Siempre había sido la mujer correcta, la que hacía lo que se esperaba de ella. Madre ejemplar, esposa fiel, profesional impecable. Pero ahora, con cuarenta y dos años, algo dentro de mí despertaba. No era insatisfacción, no del todo. Era una necesidad latente de sentirme deseada, de recordar cómo era ser devorada con la mirada, de que un hombre me hiciera temblar de anticipación.

Lo conocí en el gimnasio. Diego. Veintisiete años, cuerpo tallado con esmero, una sonrisa de esas que desarman. Me veía cada mañana, y con el tiempo, sus saludos se volvieron miradas más largas, pequeñas conversaciones que se cargaban de tensión. Sentía su interés y, en lugar de ignorarlo como habría hecho años atrás, lo alimenté. Me atreví a coquetear, a jugar con esa chispa que crecía entre nosotros.

Esa noche, al salir de la ducha, encontré su mensaje en mi teléfono. Directo. Claro. «Llevo semanas deseándote. Déjame verte esta noche.» Dudé un instante, pero la imagen de su boca en mi piel borró cualquier vacilación.

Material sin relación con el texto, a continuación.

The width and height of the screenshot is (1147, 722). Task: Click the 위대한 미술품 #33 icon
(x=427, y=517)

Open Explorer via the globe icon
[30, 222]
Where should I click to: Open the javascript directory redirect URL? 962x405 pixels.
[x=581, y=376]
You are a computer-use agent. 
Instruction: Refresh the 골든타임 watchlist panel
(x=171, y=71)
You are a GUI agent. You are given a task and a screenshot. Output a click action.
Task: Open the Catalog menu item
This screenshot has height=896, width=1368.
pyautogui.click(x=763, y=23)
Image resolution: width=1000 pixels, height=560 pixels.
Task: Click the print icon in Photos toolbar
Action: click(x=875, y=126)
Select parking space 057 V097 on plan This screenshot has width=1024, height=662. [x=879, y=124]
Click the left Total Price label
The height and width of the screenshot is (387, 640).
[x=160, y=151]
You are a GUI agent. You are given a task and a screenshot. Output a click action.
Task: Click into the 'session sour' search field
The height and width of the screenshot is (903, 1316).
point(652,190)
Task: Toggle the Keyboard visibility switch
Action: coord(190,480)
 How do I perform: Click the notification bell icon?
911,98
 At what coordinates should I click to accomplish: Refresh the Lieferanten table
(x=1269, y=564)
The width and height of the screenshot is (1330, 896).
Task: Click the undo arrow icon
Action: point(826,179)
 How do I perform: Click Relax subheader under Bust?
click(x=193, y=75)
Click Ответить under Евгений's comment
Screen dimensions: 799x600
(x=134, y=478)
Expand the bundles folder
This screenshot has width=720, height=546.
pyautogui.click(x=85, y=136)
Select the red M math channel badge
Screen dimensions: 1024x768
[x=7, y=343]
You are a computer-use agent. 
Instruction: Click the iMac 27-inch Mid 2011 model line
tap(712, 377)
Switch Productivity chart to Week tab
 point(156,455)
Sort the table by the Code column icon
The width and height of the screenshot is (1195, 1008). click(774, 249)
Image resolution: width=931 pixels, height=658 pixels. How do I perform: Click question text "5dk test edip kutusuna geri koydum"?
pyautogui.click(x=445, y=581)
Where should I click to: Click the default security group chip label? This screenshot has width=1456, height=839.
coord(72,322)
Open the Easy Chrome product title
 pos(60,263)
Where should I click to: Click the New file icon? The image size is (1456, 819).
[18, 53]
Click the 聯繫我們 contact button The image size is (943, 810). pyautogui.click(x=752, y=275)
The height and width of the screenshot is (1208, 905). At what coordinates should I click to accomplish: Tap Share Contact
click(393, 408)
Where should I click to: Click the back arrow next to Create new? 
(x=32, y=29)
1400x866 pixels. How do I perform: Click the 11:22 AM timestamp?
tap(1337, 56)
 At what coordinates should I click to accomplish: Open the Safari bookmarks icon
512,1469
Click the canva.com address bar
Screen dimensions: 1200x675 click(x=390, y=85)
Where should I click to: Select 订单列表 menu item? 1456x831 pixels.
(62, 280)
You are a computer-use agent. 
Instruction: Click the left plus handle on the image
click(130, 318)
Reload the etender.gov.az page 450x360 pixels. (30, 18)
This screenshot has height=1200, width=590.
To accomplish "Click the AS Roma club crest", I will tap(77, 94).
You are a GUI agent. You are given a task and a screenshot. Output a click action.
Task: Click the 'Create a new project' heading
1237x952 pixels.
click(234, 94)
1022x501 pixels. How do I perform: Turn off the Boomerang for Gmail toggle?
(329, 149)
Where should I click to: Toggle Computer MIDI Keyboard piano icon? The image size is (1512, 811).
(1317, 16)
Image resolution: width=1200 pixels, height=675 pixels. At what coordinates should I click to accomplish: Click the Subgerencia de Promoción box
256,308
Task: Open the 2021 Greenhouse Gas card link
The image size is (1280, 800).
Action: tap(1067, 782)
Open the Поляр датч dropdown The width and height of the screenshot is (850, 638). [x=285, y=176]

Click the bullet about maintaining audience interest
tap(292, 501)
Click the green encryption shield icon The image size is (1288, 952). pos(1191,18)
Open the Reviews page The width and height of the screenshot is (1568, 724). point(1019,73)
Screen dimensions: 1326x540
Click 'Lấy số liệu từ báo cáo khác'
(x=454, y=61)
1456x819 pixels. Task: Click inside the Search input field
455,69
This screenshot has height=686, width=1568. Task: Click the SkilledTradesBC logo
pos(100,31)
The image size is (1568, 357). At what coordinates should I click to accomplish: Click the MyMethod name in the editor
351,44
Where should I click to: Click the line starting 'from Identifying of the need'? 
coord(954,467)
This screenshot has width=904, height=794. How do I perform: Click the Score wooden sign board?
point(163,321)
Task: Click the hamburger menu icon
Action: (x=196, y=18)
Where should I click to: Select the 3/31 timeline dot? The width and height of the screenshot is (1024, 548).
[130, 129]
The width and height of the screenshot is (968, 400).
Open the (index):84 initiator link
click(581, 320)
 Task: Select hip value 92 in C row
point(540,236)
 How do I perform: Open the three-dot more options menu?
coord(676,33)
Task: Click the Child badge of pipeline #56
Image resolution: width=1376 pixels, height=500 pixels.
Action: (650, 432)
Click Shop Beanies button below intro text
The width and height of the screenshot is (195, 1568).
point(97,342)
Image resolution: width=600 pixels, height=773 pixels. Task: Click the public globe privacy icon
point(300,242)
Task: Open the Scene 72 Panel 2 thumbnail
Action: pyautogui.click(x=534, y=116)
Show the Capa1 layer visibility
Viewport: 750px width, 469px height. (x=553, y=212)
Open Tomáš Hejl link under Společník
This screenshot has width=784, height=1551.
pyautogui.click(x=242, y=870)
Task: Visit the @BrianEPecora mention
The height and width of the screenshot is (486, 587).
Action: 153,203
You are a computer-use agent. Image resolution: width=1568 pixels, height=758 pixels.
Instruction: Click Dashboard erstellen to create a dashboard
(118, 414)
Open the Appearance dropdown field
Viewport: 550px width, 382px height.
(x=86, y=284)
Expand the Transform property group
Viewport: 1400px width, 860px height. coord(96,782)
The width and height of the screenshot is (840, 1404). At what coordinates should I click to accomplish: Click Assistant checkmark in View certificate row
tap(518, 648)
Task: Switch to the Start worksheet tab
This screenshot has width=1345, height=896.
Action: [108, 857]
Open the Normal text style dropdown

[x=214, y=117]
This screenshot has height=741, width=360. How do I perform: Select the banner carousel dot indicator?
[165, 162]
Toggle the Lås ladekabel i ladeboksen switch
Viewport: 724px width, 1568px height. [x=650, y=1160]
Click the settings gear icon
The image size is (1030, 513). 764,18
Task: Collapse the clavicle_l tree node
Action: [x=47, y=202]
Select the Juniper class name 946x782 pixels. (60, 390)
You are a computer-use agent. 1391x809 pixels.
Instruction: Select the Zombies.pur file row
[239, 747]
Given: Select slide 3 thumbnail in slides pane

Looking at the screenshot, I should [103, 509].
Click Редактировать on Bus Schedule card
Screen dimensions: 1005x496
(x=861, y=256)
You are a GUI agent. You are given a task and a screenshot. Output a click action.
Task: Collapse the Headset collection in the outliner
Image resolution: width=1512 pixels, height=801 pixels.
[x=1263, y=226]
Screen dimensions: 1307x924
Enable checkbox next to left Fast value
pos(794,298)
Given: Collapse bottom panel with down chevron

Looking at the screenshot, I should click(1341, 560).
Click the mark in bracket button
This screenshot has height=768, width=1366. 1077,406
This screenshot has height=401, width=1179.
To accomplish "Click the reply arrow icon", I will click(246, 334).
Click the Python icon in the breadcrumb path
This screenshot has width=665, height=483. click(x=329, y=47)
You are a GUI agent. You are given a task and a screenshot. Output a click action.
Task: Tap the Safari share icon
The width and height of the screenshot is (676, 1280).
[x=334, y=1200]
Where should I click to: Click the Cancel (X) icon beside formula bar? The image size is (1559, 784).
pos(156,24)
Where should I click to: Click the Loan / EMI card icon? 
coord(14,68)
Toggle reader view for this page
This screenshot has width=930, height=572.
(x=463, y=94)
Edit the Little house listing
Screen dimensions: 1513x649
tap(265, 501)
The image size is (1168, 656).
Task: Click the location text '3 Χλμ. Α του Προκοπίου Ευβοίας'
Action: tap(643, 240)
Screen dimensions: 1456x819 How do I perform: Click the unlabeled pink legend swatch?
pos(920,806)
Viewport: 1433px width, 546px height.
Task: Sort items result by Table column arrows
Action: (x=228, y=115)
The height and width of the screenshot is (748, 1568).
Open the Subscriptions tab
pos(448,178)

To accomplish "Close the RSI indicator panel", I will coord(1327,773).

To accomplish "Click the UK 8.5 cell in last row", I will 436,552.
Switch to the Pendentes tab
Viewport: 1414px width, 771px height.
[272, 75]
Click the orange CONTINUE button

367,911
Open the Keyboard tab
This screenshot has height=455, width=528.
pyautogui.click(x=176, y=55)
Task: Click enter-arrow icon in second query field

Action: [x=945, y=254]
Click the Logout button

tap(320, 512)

Le pasé la dirección de mi departamento.

Cuando llegó, vestía una camisa entallada que destacaba cada músculo de su torso. No hubo conversaciones innecesarias. Cerré la puerta y, antes de que pudiera dar un paso, lo besé. Firme, hambrienta, dejando claro que no tenía tiempo para juegos ingenuos. Diego respondió con igual intensidad, sus manos recorriendo mi espalda, pegándome a él.

Terminamos en la habitación, entre sábanas revueltas y respiraciones entrecortadas. Su cuerpo joven y firme se movía sobre el mío con una mezcla de fuerza y devoción. Me adoraba con su boca, con sus manos, con cada embestida que me hacía perder el aliento. No era solo el sexo, era la sensación de que, por primera vez en mucho tiempo, alguien me miraba como si fuera lo más hermoso y apetecible del mundo.

Cuando me tomó por completo, un escalofrío recorrió mi espalda. Lo sentí llenarme lentamente, deslizándose en mi interior con una calidez que me hizo contener el aliento. Mi cuerpo se aferró a él, cada terminación nerviosa despertando con el roce, con la profundidad de cada movimiento. Sus caderas se movían en un ritmo que me volvía loca, entre caricias y besos ardientes que me llevaban al borde.

A medida que sus embestidas se intensificaban, mi cuerpo respondía con un hambre insaciable, arqueándome hacia él, buscando más, ansiando más. La presión crecía dentro de mí, como una tormenta a punto de estallar. Su lengua descendía por mi piel encendida, sus dedos exploraban cada rincón de mi deseo hasta que sentí el punto de no retorno. Mi respiración se volvió errática, mis músculos se tensaron y entonces, como una ola que rompe con furia en la orilla, me rendí a la explosión de placer que me atravesó de pies a cabeza. Mi vientre se contrajo con fuerza, un gemido desgarrador escapó de mis labios y, por un instante, todo lo demás desapareció.

Cuando nuestros cuerpos se calmaron, Diego se quedó a mi lado, dibujando círculos en mi piel con la punta de los dedos. «Eres increíble», murmuró contra mi cuello. Y en ese momento supe que, aunque esa noche terminara, yo no sería la misma. Había despertado. Y no pensaba volver a dormirme.